I don't go out much, mostly because by the time it's evening I'm exhausted. But I am going to start going back to the gym soon, his mum is going to come and watch DD a couple of hours in the week for me. I could go when he gets home at night, no issue but am too tired to work out at that hour!

OP posts:
BeepBeepMOVE · 01/09/2017 21:02

He has Tuesdays and Thursday nights off to train, gets home early on Friday and has a whole day off every other week. You should get Mondays and Wednesday off to do your thing.

Does he help on his fortnightly day off?

Jennyhatesjazz0 · 01/09/2017 21:02

Between the hours of 7-7, he works outside of the home. Between the hours of 7-7, you work inside the home. When you're both in the home, you split jobs equally - be that pasta cooking, child bathing or washing hanging out.

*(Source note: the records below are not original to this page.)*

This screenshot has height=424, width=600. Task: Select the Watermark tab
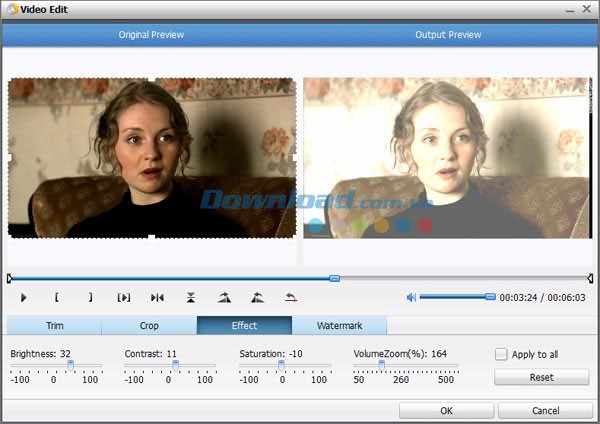tap(339, 326)
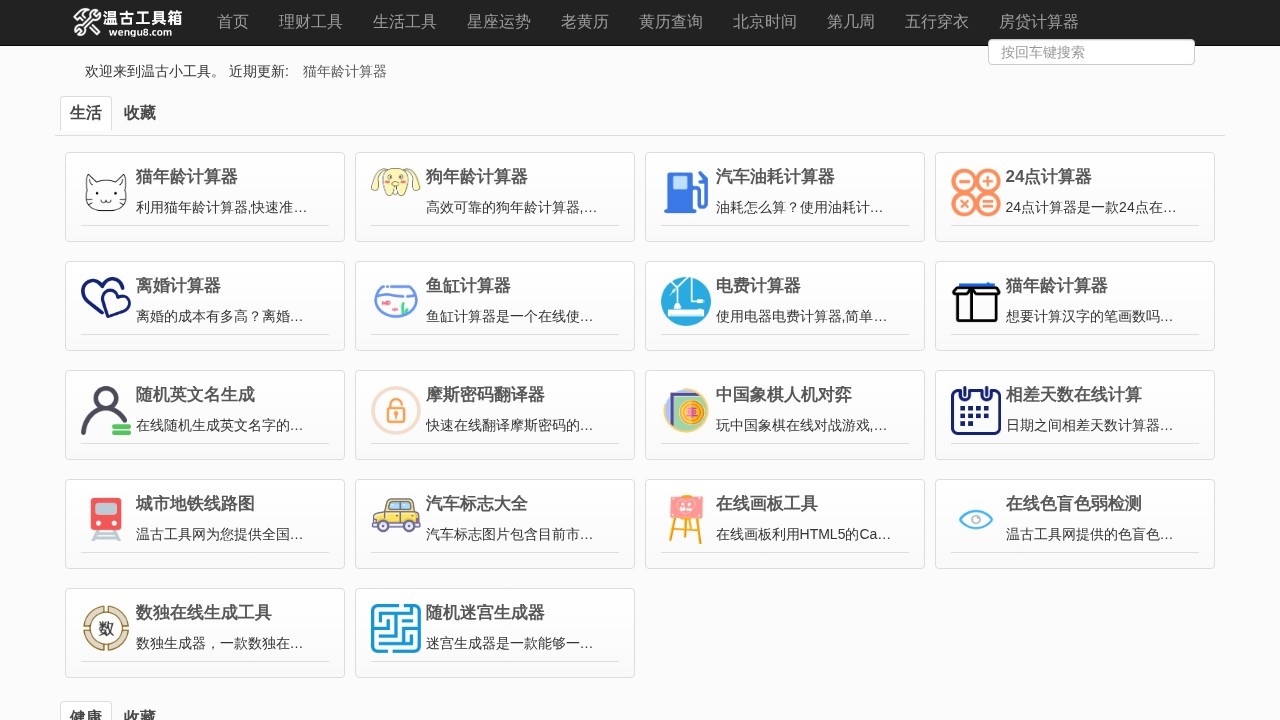
Task: Click the easel icon for 在线画板工具
Action: (685, 519)
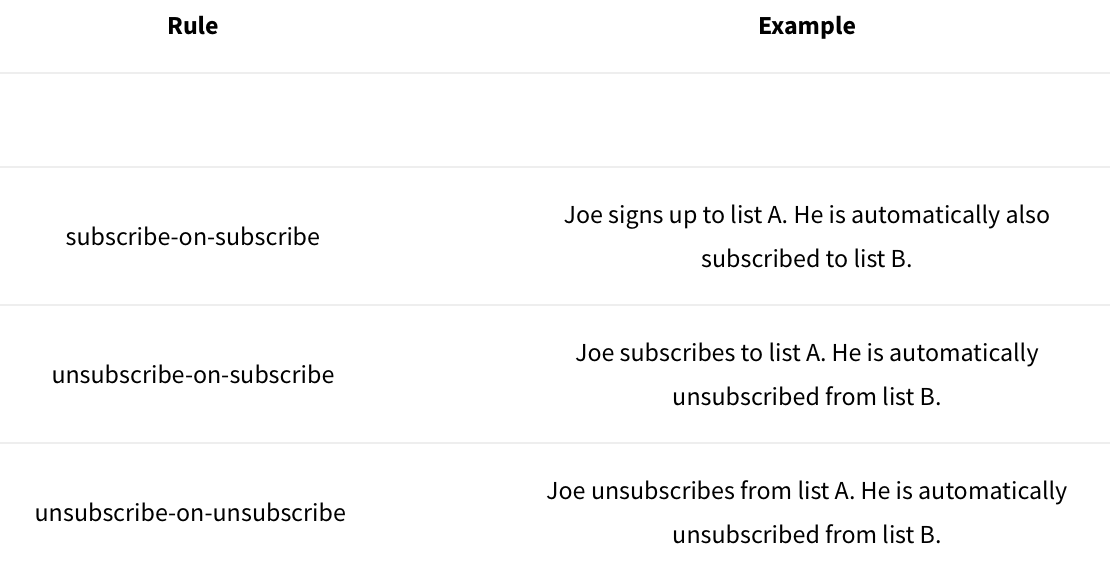Select the subscribe-on-subscribe rule cell
This screenshot has height=578, width=1110.
click(x=193, y=237)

If it doesn't work like this, one parent does the lions share and works over and above the hours they need to. Resentment builds and relationships end.

putdownyourphone · 01/09/2017 21:02

Has he ever spent a day alone looking after your DC? Maybe you need to go away for a night leaving him for the weekend so he can see how hard you actually do 'work' in the day. It's not your fault your job is unpaid.

Rinkydinkypink · 01/09/2017 21:03

Ah yes. We had this op! Until one day I told him I'd had enough. Toom off for a night I with friends 😁. Left him with the DC, a list of jobs and told him what was to be cooked for tea.

He doesn't now say anything 😂

minipie · 01/09/2017 21:06

The basic rule is that you should both get the same amount of free time. Free time includes lie ins, lunch breaks at work, nap times as well as hobby time and nights out. It does not include looking after a 16 month old unless she is asleep.

MaisieDotes · 01/09/2017 21:06

I am a SAHM at the moment. We have 16yo DD and 3yo DS1 and 19mo DS2.

I plan and make dinners Monday to Thursday. Friday we get a takeaway which DH organises (not including the toddlers, they get normal food cooked by me) and then on Saturday DH is responsible for dinner. Sunday is usually me but not set in stone.

If I had had a hard day (or even if I hadn't) and asked DH to make a pot of pasta he'd happily do it. I would be a bit Hmm if he complained.

sleepisthebest · 01/09/2017 21:07

We do share lie ins, we both have one each at the weekend.

OP posts:
Zebrasinpyjamas · 01/09/2017 21:07

In our house, primary childcare is my responsibility. By this I mean looking after our young dc and associated things eg doing their batch food cooking, sorting out Dr appointments etc. I do everything for the dc that happens within 'office working hours' eg 8am til 7pm when dh gets in. The rest of the time, child related things is split relatively evenly, ie we both get some time to do our own thing at agreed times. Its not just me that looks after them at the weekend for example. Household tasks that I can do alongside childcare I do, eg supermarket shopping. Everything else is split evenly between dh and I. It is not the assumption that I do everything.
I'm a stay at home parent, not a stay at home parent/domestic servant/housekeeper. If you both had full time paid employment you would split the household tasks wouldn't you?
If I was being concise I'd say childcare of young dc is your role and is the equivalent of full time employment in terms of time/effort. Everything else should be split between you both.